Please see the attachment.

Author Response File: Author Response.pdf

Reviewer 4 Report

The article describes a visual language for developing OWL ontologies. 

The topic is of interest and well described. It would be better to have some justification of the design rationale. Another weakness concerns the number of participants. Since the article proposes a comparative study rather than a pure usability test, to have sensible results on expects appropriate number of participants.

The article is of value, although the evaluation could be considered anecdotal.

Author Response

The article describes a visual language for developing OWL ontologies. 

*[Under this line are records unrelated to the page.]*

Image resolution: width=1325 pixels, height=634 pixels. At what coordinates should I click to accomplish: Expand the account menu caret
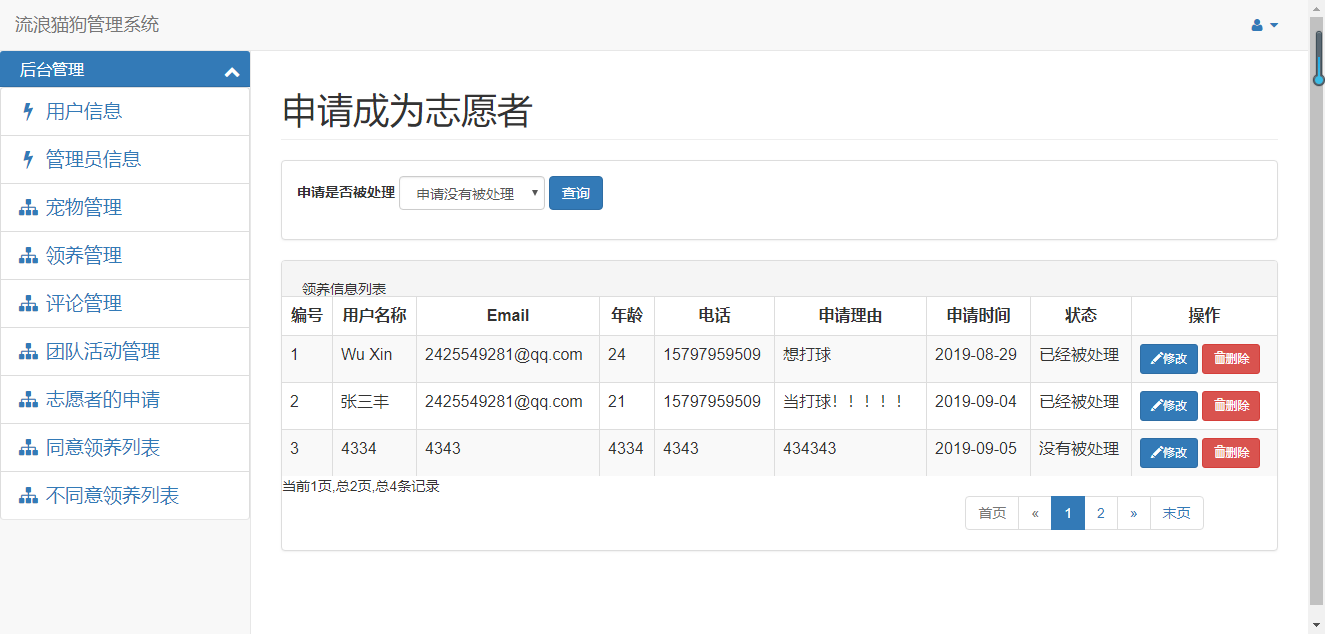click(x=1272, y=25)
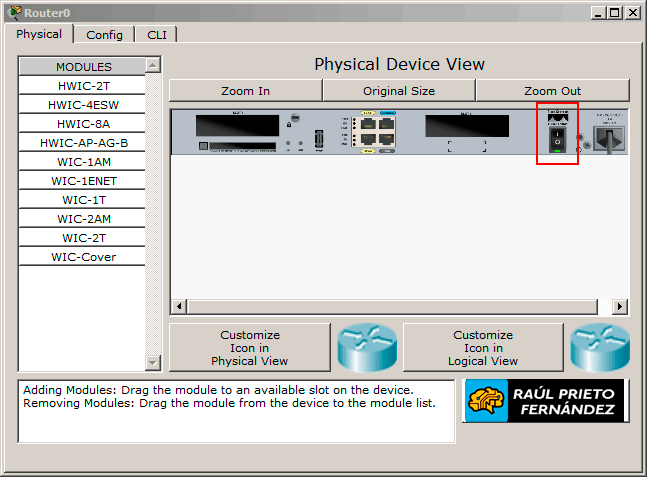Click the power cable socket on router

coord(609,139)
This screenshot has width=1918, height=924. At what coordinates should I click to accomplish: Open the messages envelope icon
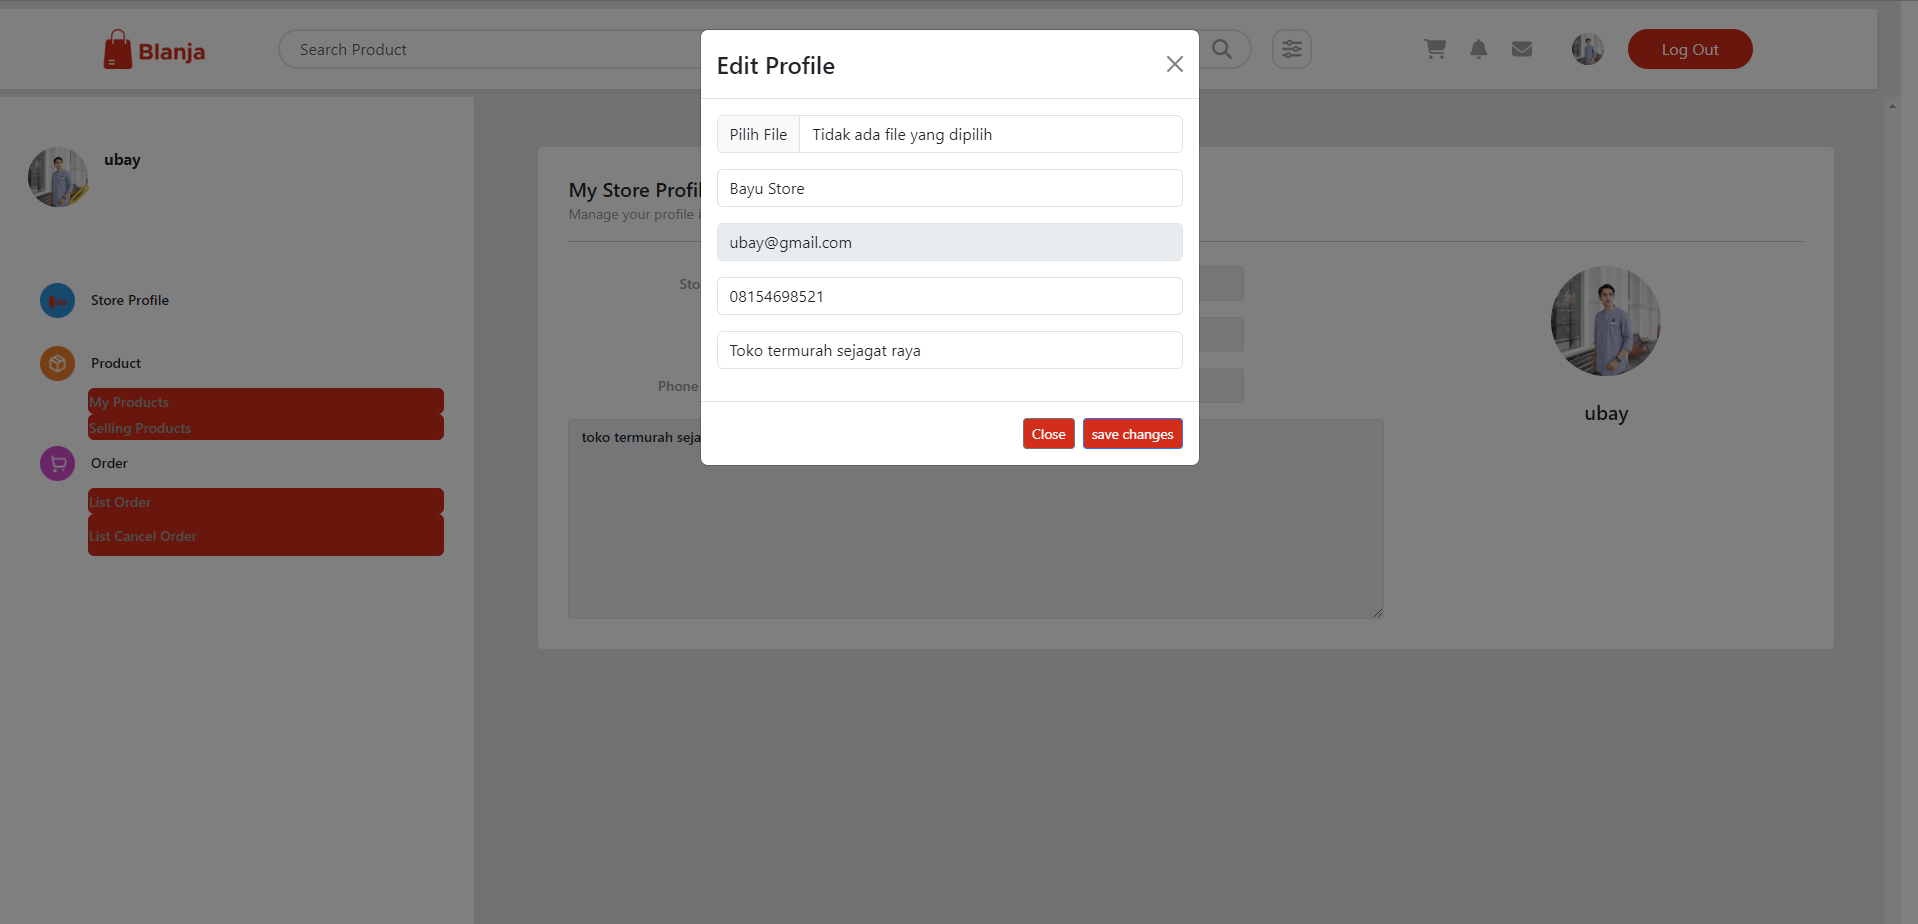1521,48
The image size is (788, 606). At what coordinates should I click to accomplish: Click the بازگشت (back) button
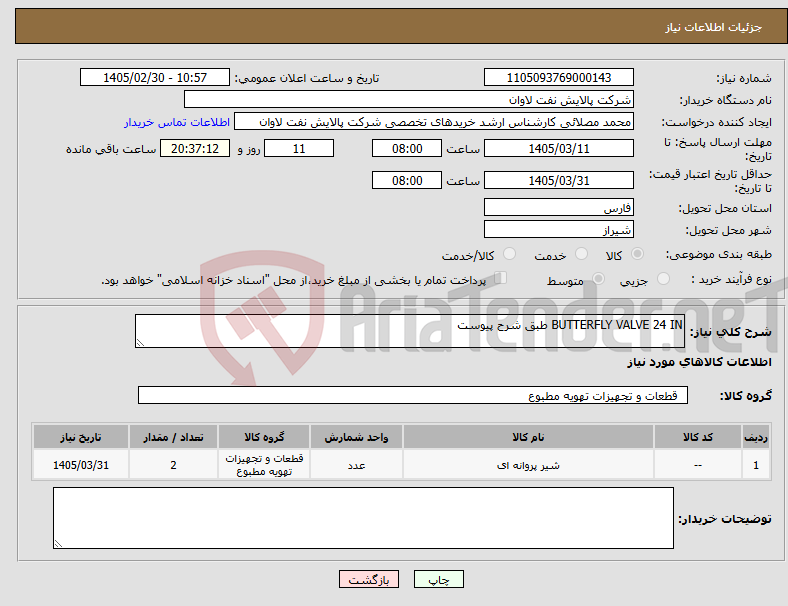[x=368, y=579]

The topic is of interest and well described. It would be better to have some justification of the design rationale. Another weakness concerns the number of participants. Since the article proposes a comparative study rather than a pure usability test, to have sensible results one expects appropriate number of participants.

The article is of value, although the evaluation could be considered anecdotal.

 

We thank the reviewer for the comment. As for the number of participants to our tests, we would like to point out that it does not seem too small to produce significant results considering that the number of participants to our evaluation study is in line with guidelines on usability testing provided for instance in “Dix, A., Finlay, J.E., Abowd, G.D., Beale, R.: Human-Computer Interaction (3rd Edition). Prentice Hall, 3 edn. (Dec 2003)”. Having said this, we agree that increasing the number of participants would not hurt the results of our study, but finding a significantly larger number of participants is unfortunately not practically easy to do, especially in the case of conceptual modeling experts.

Round 2

Reviewer 1 Report

I would like to thank the authors for considering my comments, which have been addressed too.

Now, I think that the paper is ok for publishing in the journal.